Lipoprotein-mediated delivery of BODIPY-labeled sterol and sphingolipid analogs reveals lipid transport mechanisms in mammalian cells

•BODIPY-sterols and -sphingolipids can be targeted to late endosomes via lipoproteins.•These lipids can be metabolized by the same enzymes as corresponding natural lipids.•Their use has helped to unravel proteins involved in lipid efflux from late endosomes.
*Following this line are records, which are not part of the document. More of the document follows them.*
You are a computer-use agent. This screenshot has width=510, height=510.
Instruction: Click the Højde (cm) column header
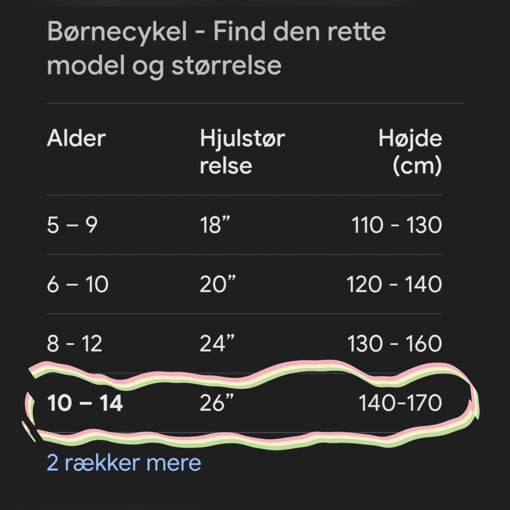410,152
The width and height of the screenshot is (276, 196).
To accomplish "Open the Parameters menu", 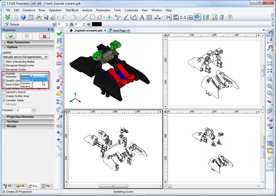I will coord(103,10).
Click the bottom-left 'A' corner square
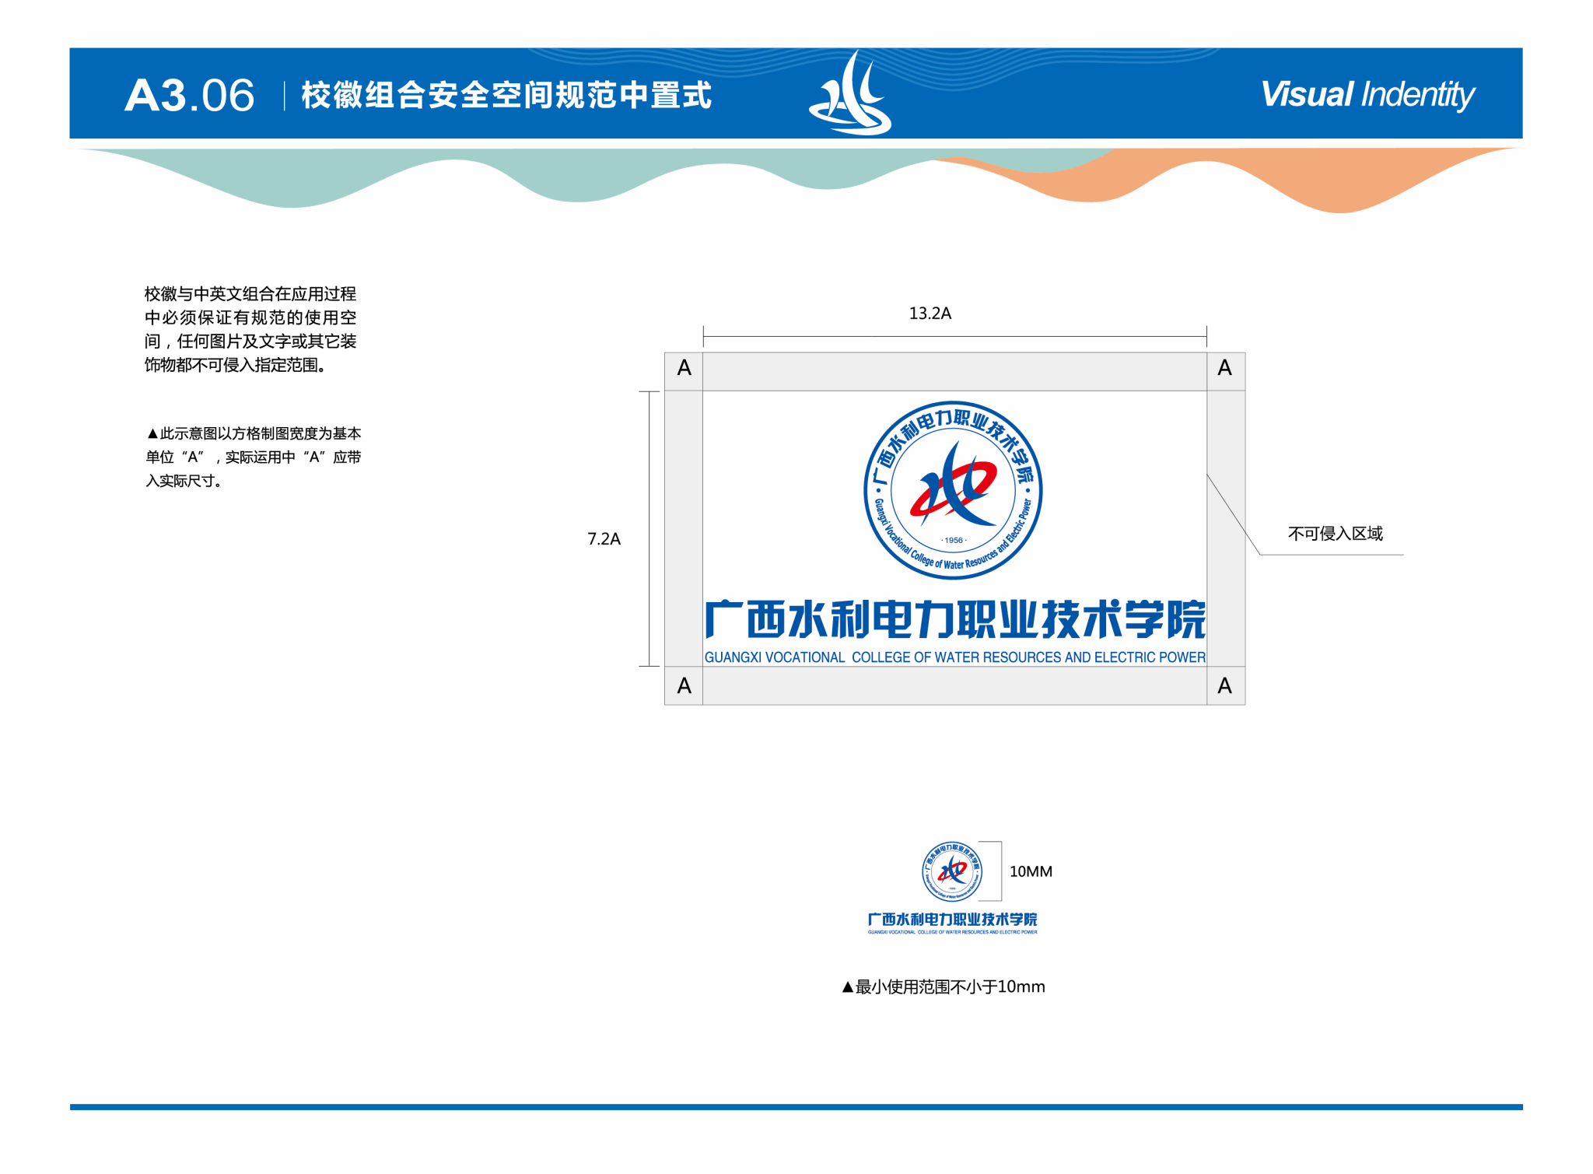This screenshot has height=1174, width=1593. (x=684, y=686)
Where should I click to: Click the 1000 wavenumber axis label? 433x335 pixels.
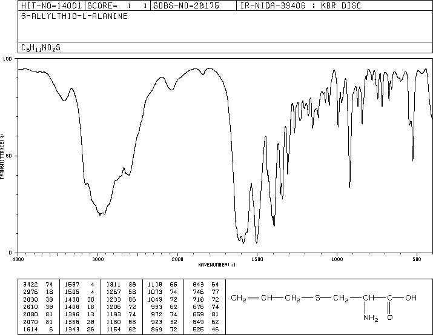pos(337,259)
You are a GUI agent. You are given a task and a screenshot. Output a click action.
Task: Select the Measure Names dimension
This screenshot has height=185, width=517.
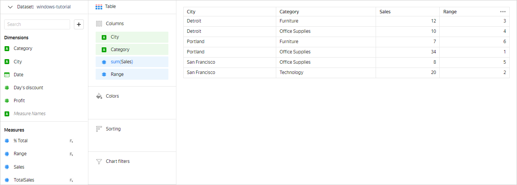tap(29, 114)
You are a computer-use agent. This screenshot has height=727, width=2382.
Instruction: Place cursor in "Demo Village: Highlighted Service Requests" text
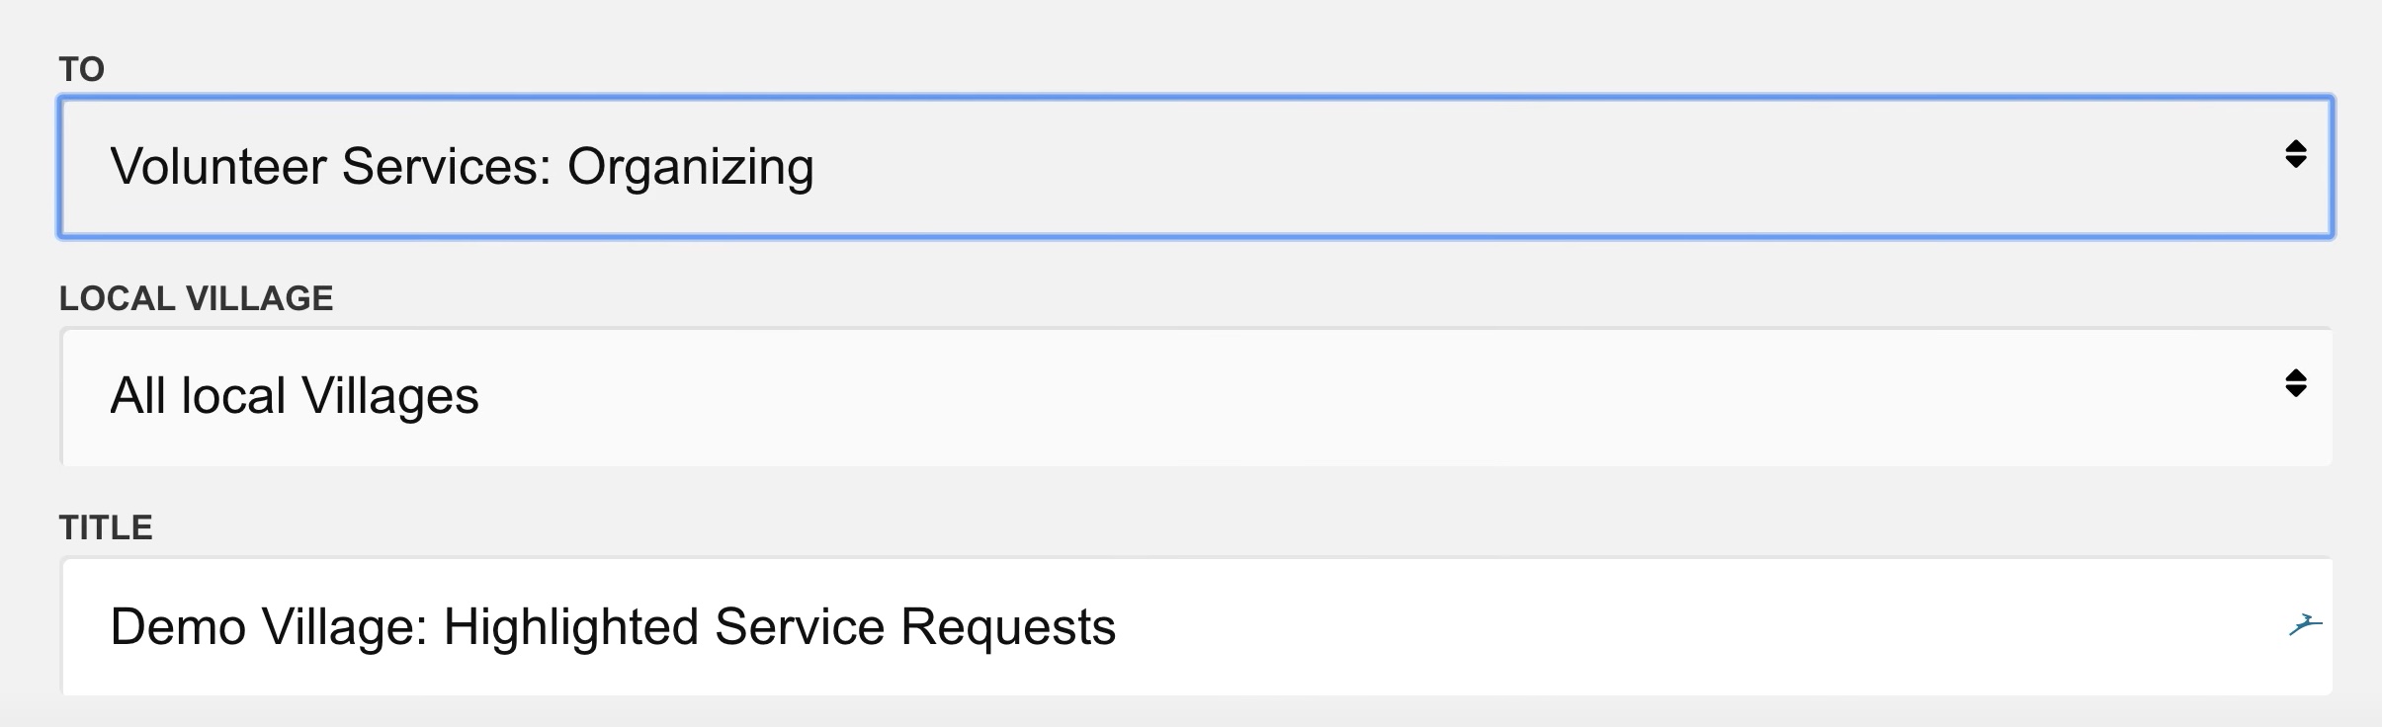pyautogui.click(x=613, y=626)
Lipids are often introduced into cell membranes directly from solvent or from lipophilic artificial carriers, such as cyclodextrins. A physiological lipid entry route into mammalian cells is via lipoprotein mediated uptake. In this review, we discuss the introduction of BODIPY-labeled sterol and sphingolipid analogs into mammalian cells via high- or low-density lipoproteins, and the novel findings made by using this strategy. Lipoprotein mediated delivery favors endocytic uptake and initial incorporation of the lipid into membranes of the endosomal compartments. This routing can therefore highlight physiological mechanisms of lipid entry into and exit from the endo-lysosomal membrane system. The underlying principles are of key importance for instance in controlling plasma cholesterol levels and in the development and regression of lysosomal lipid storage diseases. A common denominator for the BODIPY-labeled lipid analogs discussed in this review is that they were synthesized by late Robert Bittman, whose scientific impact radiates far beyond his lifework in organic chemistry.